[Entries provided]

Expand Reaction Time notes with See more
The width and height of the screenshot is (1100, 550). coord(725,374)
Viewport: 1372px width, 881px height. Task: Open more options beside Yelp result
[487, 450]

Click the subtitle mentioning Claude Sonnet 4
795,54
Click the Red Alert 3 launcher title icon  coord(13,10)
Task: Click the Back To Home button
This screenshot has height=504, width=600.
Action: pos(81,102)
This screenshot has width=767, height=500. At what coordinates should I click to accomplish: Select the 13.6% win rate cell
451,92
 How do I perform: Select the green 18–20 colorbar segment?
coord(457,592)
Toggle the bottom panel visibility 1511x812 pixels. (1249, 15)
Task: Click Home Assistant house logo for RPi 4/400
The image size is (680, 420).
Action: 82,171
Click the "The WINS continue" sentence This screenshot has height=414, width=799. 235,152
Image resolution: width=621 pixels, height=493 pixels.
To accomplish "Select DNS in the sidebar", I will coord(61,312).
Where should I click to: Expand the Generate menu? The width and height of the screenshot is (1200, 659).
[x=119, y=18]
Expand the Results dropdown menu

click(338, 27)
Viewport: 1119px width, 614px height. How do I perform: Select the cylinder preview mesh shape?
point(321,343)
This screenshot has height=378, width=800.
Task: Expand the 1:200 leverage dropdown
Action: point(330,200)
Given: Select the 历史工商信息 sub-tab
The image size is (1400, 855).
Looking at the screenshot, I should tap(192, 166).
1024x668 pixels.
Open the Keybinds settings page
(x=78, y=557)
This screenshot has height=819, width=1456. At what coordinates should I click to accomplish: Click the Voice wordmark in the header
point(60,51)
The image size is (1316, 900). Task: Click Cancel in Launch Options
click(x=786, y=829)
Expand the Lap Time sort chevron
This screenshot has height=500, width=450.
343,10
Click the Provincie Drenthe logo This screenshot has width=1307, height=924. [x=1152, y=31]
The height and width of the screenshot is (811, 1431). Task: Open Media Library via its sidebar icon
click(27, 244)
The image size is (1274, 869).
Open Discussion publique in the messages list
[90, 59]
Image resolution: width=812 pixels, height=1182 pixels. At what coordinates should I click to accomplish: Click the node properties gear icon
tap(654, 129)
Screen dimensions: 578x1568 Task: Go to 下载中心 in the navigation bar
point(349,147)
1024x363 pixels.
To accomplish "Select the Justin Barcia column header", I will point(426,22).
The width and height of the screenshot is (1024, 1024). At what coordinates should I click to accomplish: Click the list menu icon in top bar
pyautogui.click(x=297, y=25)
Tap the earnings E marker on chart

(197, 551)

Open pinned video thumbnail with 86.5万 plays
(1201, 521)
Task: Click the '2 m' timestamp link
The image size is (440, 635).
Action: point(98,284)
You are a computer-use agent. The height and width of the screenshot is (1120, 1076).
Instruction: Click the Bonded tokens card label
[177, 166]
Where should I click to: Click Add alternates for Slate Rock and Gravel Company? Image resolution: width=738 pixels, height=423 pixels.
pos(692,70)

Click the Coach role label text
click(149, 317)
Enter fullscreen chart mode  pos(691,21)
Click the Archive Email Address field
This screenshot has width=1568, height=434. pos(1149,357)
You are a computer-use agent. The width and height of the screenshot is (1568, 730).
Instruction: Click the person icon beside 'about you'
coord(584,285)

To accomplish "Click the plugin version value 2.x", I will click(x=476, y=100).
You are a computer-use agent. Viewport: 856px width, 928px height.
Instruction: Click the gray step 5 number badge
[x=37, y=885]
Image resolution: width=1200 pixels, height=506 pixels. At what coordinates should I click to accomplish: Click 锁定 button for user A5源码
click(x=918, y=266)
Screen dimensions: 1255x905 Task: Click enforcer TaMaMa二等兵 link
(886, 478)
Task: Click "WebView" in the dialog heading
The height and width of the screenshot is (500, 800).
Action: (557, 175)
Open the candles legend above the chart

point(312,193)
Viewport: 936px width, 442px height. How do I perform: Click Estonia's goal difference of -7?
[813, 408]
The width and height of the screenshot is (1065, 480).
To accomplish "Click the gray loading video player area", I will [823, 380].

[/Entries provided]

_Assignment_.
Retype every entry above, word for word.

_Result of this task_.
Expand Reaction Time notes with See more
The width and height of the screenshot is (1100, 550). coord(725,374)
Viewport: 1372px width, 881px height. Task: Open more options beside Yelp result
[487, 450]

Click the subtitle mentioning Claude Sonnet 4
795,54
Click the Red Alert 3 launcher title icon  coord(13,10)
Task: Click the Back To Home button
This screenshot has height=504, width=600.
Action: pos(81,102)
This screenshot has width=767, height=500. At what coordinates should I click to accomplish: Select the 13.6% win rate cell
451,92
 How do I perform: Select the green 18–20 colorbar segment?
coord(457,592)
Toggle the bottom panel visibility 1511x812 pixels. (1249, 15)
Task: Click Home Assistant house logo for RPi 4/400
The image size is (680, 420).
Action: 82,171
Click the "The WINS continue" sentence This screenshot has height=414, width=799. 235,152
Image resolution: width=621 pixels, height=493 pixels.
To accomplish "Select DNS in the sidebar", I will coord(61,312).
Where should I click to: Expand the Generate menu? The width and height of the screenshot is (1200, 659).
[x=119, y=18]
Expand the Results dropdown menu

click(338, 27)
Viewport: 1119px width, 614px height. How do I perform: Select the cylinder preview mesh shape?
point(321,343)
This screenshot has height=378, width=800.
Task: Expand the 1:200 leverage dropdown
Action: point(330,200)
Given: Select the 历史工商信息 sub-tab
The image size is (1400, 855).
Looking at the screenshot, I should tap(192, 166).
1024x668 pixels.
Open the Keybinds settings page
(x=78, y=557)
This screenshot has height=819, width=1456. At what coordinates should I click to accomplish: Click the Voice wordmark in the header
point(60,51)
The image size is (1316, 900). Task: Click Cancel in Launch Options
click(x=786, y=829)
Expand the Lap Time sort chevron
This screenshot has height=500, width=450.
343,10
Click the Provincie Drenthe logo This screenshot has width=1307, height=924. [x=1152, y=31]
The height and width of the screenshot is (811, 1431). Task: Open Media Library via its sidebar icon
click(27, 244)
The image size is (1274, 869).
Open Discussion publique in the messages list
[90, 59]
Image resolution: width=812 pixels, height=1182 pixels. At what coordinates should I click to accomplish: Click the node properties gear icon
tap(654, 129)
Screen dimensions: 578x1568 Task: Go to 下载中心 in the navigation bar
point(349,147)
1024x363 pixels.
To accomplish "Select the Justin Barcia column header", I will point(426,22).
The width and height of the screenshot is (1024, 1024). At what coordinates should I click to accomplish: Click the list menu icon in top bar
pyautogui.click(x=297, y=25)
Tap the earnings E marker on chart

(197, 551)

Open pinned video thumbnail with 86.5万 plays
(1201, 521)
Task: Click the '2 m' timestamp link
The image size is (440, 635).
Action: point(98,284)
You are a computer-use agent. The height and width of the screenshot is (1120, 1076).
Instruction: Click the Bonded tokens card label
[177, 166]
Where should I click to: Click Add alternates for Slate Rock and Gravel Company? Image resolution: width=738 pixels, height=423 pixels.
pos(692,70)

Click the Coach role label text
click(149, 317)
Enter fullscreen chart mode  pos(691,21)
Click the Archive Email Address field
This screenshot has width=1568, height=434. pos(1149,357)
You are a computer-use agent. The width and height of the screenshot is (1568, 730).
Instruction: Click the person icon beside 'about you'
coord(584,285)

To accomplish "Click the plugin version value 2.x", I will click(x=476, y=100).
You are a computer-use agent. Viewport: 856px width, 928px height.
Instruction: Click the gray step 5 number badge
[x=37, y=885]
Image resolution: width=1200 pixels, height=506 pixels. At what coordinates should I click to accomplish: Click 锁定 button for user A5源码
click(x=918, y=266)
Screen dimensions: 1255x905 Task: Click enforcer TaMaMa二等兵 link
(886, 478)
Task: Click "WebView" in the dialog heading
The height and width of the screenshot is (500, 800).
Action: (557, 175)
Open the candles legend above the chart

point(312,193)
Viewport: 936px width, 442px height. How do I perform: Click Estonia's goal difference of -7?
[813, 408]
The width and height of the screenshot is (1065, 480).
To accomplish "Click the gray loading video player area", I will [823, 380].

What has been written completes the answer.